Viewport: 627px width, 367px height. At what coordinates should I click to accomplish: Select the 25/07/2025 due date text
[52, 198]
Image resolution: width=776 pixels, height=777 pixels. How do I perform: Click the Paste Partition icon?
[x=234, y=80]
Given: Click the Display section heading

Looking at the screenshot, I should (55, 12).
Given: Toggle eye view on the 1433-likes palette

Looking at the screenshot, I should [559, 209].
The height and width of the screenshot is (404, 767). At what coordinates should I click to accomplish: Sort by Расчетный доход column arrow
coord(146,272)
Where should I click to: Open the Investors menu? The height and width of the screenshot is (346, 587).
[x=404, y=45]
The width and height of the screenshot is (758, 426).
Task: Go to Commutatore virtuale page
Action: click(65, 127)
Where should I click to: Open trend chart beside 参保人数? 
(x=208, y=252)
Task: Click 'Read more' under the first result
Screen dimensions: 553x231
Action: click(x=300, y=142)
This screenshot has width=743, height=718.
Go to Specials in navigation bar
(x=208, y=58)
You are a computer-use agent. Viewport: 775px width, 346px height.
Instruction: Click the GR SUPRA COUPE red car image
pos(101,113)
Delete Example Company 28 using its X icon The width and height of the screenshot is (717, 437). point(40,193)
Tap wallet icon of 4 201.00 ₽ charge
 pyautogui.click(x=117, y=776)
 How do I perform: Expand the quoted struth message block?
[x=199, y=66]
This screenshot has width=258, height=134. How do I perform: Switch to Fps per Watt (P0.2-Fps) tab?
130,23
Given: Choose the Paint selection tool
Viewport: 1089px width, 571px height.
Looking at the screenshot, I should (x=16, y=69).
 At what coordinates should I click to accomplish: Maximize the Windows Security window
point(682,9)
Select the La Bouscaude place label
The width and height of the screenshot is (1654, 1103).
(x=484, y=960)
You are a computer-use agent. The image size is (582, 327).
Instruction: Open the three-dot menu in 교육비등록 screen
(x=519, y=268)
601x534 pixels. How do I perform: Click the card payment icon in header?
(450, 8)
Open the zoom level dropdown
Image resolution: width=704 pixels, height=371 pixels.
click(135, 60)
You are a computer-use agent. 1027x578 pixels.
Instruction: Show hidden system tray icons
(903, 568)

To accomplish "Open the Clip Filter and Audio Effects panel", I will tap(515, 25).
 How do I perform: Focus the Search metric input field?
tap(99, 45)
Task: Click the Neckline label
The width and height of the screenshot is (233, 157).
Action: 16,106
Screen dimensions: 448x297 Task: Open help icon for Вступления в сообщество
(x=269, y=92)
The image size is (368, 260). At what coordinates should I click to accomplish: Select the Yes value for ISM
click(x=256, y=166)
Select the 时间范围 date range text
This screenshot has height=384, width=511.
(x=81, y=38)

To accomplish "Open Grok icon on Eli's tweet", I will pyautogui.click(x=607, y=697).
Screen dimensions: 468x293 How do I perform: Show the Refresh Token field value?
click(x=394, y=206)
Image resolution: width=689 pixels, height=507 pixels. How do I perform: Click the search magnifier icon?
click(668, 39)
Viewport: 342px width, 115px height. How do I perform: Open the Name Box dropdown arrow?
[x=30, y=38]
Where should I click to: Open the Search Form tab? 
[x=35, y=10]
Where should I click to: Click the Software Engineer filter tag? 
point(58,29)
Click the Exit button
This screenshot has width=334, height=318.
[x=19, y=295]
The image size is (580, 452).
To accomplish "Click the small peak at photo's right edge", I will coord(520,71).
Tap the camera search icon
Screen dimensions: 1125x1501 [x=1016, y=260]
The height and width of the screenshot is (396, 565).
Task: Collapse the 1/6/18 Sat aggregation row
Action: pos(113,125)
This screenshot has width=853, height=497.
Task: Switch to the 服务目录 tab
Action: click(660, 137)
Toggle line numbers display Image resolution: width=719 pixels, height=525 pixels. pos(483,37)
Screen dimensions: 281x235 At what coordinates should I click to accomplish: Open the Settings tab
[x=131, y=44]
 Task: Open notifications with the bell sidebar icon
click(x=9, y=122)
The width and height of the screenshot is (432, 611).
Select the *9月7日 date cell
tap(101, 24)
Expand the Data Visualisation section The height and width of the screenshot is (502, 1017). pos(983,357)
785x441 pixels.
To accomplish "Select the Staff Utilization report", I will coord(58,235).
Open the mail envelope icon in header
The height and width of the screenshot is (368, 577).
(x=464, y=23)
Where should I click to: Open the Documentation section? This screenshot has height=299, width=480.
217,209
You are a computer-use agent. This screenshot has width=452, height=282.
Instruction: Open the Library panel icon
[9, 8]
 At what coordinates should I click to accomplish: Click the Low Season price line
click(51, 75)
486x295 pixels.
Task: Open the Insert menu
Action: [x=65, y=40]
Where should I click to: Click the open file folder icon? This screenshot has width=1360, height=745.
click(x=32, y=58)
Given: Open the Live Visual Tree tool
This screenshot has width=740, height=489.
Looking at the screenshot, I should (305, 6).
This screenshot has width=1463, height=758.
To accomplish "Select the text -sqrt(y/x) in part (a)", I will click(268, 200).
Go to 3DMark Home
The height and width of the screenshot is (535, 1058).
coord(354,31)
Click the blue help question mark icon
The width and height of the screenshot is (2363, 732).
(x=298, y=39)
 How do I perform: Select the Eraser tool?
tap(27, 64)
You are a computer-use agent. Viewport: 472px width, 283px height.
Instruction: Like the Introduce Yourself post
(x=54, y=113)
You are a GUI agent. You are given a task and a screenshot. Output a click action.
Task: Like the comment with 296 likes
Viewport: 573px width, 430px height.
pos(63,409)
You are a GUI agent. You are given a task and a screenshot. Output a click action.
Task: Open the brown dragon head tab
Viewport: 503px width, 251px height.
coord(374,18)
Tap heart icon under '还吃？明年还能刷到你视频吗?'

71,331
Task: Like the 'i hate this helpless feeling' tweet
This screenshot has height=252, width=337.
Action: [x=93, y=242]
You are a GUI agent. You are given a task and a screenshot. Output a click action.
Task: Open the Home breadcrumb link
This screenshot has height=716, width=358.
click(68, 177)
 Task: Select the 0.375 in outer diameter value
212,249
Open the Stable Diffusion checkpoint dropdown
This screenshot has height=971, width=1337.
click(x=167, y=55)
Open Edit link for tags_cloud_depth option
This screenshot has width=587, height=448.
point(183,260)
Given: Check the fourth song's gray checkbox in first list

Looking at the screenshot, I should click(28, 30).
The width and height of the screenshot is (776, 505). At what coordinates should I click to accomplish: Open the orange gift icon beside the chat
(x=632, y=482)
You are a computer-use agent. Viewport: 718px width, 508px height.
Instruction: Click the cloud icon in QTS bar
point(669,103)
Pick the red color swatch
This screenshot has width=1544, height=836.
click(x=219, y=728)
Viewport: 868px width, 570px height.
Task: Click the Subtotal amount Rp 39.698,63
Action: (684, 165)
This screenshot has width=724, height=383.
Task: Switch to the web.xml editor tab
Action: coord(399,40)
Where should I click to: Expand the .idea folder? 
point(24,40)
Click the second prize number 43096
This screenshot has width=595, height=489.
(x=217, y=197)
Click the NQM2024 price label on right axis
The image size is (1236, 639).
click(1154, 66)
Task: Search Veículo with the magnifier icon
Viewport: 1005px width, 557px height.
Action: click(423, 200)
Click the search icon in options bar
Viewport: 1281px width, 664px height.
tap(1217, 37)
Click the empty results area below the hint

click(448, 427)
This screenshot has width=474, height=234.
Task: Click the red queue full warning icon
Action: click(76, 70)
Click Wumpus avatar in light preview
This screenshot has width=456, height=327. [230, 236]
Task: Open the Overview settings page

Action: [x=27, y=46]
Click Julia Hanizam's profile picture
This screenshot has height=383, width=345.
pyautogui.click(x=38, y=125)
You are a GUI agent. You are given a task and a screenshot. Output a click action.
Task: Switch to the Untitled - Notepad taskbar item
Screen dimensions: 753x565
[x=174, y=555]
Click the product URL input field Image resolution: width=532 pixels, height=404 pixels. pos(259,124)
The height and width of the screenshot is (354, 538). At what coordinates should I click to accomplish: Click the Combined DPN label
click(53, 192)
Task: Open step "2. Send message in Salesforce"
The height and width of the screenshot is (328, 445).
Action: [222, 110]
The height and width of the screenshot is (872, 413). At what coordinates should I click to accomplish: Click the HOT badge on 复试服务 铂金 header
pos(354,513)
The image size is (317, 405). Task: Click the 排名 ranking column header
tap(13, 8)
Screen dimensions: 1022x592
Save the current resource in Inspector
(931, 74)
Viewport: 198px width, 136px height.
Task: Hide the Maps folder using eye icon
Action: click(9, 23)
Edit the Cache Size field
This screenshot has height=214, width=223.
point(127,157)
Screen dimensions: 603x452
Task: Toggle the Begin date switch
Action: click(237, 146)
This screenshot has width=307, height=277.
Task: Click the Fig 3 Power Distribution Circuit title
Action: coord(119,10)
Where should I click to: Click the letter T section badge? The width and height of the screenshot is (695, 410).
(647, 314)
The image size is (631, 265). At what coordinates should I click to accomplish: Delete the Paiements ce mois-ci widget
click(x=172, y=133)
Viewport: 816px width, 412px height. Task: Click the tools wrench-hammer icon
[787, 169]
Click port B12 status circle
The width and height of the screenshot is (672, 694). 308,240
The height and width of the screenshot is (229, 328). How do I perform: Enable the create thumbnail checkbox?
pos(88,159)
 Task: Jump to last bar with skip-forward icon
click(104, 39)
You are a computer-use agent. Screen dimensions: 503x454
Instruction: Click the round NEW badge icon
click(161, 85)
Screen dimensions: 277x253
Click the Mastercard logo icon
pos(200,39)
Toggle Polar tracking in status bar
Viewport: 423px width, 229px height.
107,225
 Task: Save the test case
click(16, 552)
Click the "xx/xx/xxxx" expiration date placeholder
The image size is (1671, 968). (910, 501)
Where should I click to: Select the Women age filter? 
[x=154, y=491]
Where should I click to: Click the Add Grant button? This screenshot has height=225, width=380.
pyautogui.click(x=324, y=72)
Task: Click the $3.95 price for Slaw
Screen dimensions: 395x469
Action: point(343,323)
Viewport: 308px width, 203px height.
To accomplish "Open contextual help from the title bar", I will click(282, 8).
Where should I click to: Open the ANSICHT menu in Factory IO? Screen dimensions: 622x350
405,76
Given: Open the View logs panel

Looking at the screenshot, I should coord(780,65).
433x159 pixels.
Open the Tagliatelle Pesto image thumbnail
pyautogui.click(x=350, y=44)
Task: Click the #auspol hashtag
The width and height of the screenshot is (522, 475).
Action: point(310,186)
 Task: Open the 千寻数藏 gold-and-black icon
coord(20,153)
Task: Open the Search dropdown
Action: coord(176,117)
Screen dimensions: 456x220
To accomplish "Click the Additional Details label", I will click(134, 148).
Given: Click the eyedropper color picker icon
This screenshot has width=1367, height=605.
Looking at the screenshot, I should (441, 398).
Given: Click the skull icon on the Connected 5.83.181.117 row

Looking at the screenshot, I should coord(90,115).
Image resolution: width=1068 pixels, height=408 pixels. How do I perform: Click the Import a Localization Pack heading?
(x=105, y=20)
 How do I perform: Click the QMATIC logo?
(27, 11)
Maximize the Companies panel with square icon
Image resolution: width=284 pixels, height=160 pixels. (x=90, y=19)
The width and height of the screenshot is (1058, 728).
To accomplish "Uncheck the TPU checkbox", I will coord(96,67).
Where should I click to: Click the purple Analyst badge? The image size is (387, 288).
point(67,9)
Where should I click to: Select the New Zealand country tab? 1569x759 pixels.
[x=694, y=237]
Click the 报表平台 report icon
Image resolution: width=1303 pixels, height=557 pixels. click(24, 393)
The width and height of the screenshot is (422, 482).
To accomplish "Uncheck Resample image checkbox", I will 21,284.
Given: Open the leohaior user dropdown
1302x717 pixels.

——————

ABOUT THIS EXERCISE:
Where does "color" occur in the data? Copy each line that has it.

TASK RESPONSE:
Pick the red color swatch
Given: Click the eyedropper color picker icon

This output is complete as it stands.